> [PROBLEM REQUIREMENTS]
Convert the lines of the records from the one containing "Given: Open the Genres guitar icon" through the end of the records, both included, into a JSON list of strings with one string per line. Skip blank lines and leave the pictures out.

> [RECORDED DATA]
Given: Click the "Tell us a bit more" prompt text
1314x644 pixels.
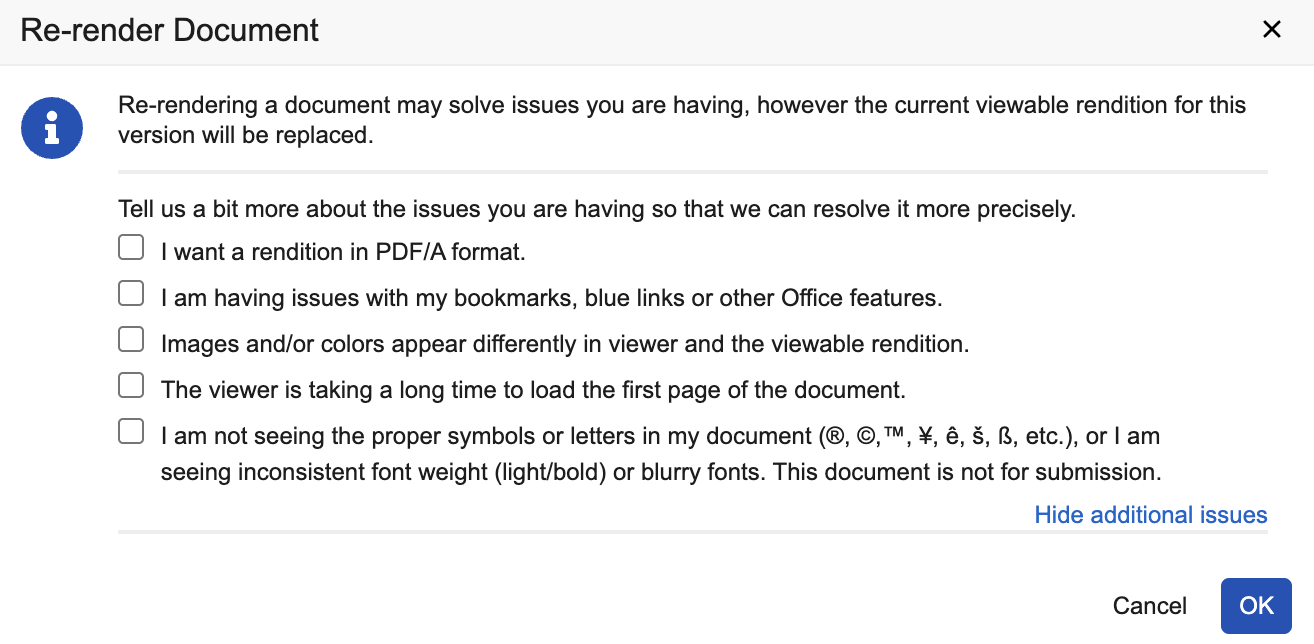Looking at the screenshot, I should (x=596, y=210).
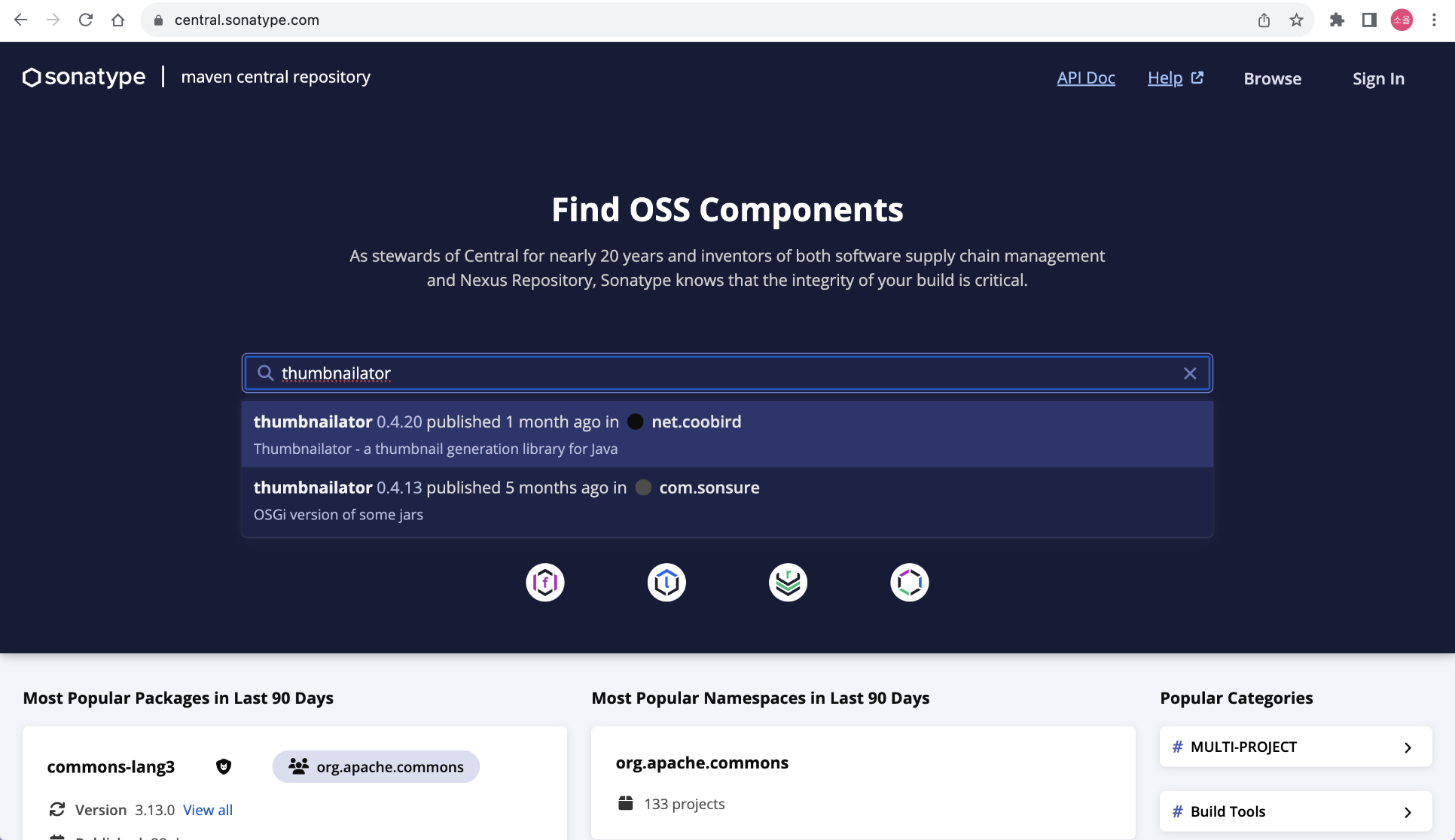Reload the page in browser toolbar

pyautogui.click(x=86, y=20)
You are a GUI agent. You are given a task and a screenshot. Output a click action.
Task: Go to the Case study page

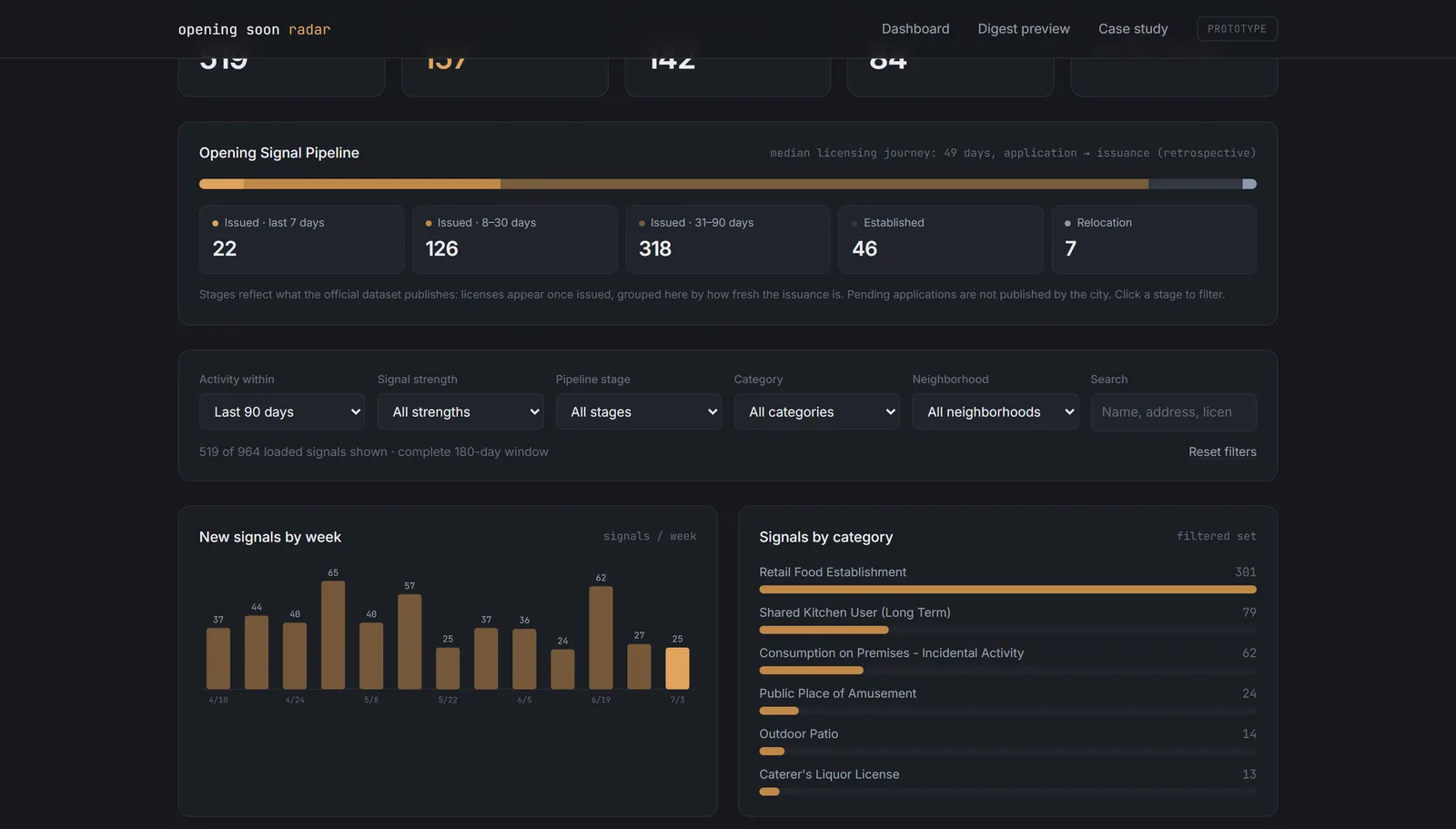click(x=1132, y=29)
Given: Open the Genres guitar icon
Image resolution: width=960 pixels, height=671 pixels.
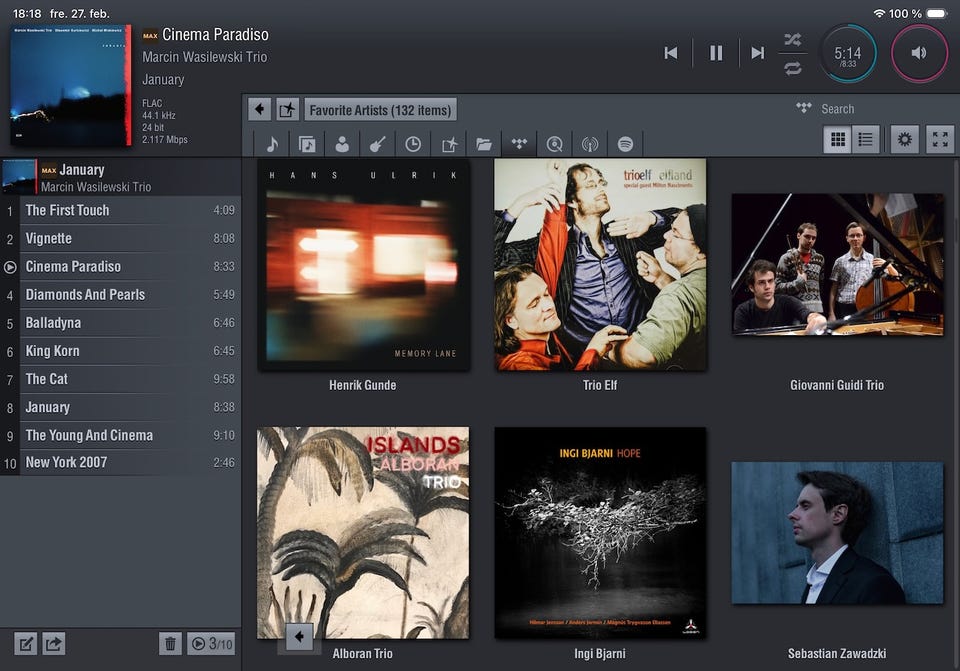Looking at the screenshot, I should (377, 144).
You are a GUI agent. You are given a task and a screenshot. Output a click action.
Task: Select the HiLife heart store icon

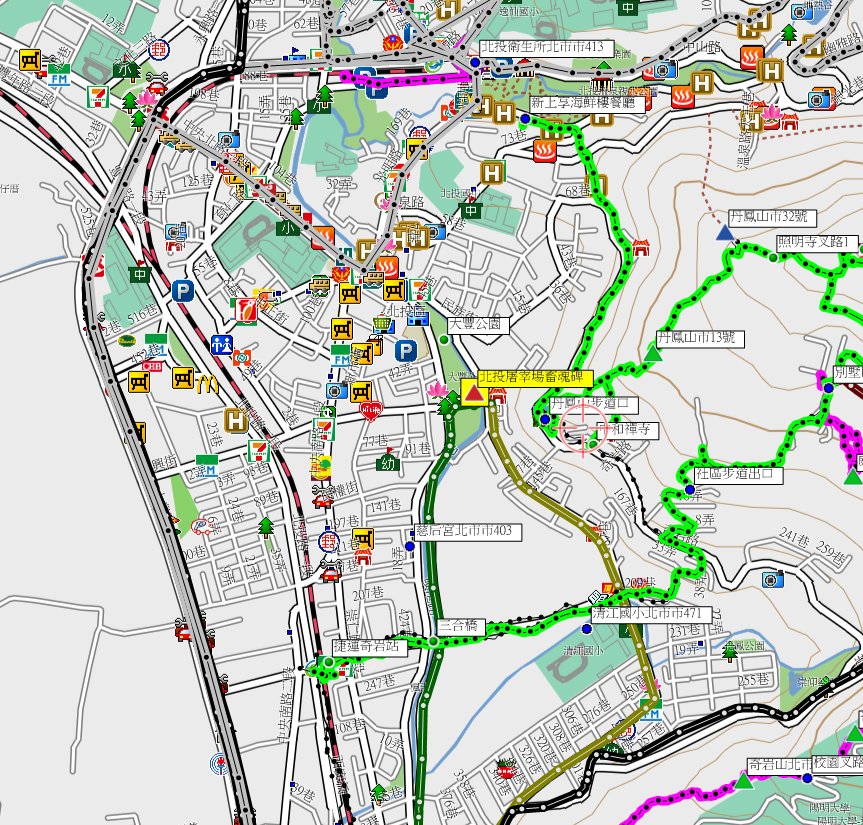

> [TASK RESULT]
[
  "Given: Open the Genres guitar icon",
  "Image resolution: width=960 pixels, height=671 pixels.",
  "Looking at the screenshot, I should (377, 144).",
  "You are a GUI agent. You are given a task and a screenshot. Output a click action.",
  "Task: Select the HiLife heart store icon"
]